--- Task ---
Report how many lines of the material below contain the string "bounding". Give only the number.

Collected data:
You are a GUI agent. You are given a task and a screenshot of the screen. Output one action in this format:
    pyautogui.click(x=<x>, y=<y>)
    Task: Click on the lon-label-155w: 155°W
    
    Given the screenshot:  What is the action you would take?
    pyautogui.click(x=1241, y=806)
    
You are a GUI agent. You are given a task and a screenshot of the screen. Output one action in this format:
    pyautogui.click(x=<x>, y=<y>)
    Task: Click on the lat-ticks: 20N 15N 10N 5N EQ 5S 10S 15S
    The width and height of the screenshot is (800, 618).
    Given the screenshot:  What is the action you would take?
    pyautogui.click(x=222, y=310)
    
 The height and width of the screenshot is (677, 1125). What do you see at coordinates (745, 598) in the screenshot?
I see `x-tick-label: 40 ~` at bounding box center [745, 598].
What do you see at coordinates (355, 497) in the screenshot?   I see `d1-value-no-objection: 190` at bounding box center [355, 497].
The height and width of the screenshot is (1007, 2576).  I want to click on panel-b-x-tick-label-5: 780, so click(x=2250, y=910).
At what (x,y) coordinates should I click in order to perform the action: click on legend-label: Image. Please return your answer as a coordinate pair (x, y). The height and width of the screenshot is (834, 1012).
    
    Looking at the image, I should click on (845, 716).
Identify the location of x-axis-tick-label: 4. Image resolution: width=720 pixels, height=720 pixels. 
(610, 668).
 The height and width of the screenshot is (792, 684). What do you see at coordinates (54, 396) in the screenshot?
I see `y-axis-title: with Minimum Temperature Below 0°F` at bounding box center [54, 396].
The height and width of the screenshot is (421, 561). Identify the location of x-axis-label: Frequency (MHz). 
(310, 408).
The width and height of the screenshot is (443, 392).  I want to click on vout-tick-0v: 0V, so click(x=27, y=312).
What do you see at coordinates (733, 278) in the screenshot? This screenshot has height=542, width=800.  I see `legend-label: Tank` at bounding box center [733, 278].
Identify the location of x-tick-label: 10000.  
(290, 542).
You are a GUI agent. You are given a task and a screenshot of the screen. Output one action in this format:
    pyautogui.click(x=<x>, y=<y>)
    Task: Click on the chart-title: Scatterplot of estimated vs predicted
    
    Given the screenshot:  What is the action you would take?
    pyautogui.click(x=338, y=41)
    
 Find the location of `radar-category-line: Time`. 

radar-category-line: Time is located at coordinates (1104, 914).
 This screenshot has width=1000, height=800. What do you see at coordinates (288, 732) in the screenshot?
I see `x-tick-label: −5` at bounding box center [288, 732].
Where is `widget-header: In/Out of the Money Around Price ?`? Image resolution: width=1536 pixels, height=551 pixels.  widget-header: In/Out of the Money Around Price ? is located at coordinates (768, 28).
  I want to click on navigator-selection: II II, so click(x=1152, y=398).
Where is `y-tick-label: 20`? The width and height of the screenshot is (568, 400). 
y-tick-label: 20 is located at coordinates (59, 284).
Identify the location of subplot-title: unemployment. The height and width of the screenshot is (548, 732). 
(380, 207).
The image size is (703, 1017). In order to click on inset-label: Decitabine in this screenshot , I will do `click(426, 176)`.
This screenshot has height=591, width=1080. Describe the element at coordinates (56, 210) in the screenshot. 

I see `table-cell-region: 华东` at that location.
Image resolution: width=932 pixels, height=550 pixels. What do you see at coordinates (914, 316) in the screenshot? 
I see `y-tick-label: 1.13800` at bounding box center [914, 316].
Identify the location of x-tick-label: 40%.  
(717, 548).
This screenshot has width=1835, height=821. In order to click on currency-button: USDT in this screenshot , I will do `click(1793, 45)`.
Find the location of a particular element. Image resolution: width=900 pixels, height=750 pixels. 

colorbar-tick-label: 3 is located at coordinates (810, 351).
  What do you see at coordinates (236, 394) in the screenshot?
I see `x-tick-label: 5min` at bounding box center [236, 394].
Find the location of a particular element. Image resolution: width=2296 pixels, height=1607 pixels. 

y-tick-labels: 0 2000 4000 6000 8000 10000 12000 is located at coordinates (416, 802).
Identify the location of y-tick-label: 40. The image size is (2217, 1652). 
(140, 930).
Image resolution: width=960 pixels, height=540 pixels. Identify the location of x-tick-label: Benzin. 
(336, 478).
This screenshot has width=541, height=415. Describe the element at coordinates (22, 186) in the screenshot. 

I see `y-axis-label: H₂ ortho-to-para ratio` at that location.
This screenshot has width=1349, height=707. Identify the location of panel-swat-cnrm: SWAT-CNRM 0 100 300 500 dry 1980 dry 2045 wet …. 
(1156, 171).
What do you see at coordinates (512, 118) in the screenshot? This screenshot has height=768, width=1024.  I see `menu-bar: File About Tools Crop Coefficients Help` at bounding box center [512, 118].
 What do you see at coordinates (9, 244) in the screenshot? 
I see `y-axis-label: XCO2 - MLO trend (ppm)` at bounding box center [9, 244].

--- Solution below ---
9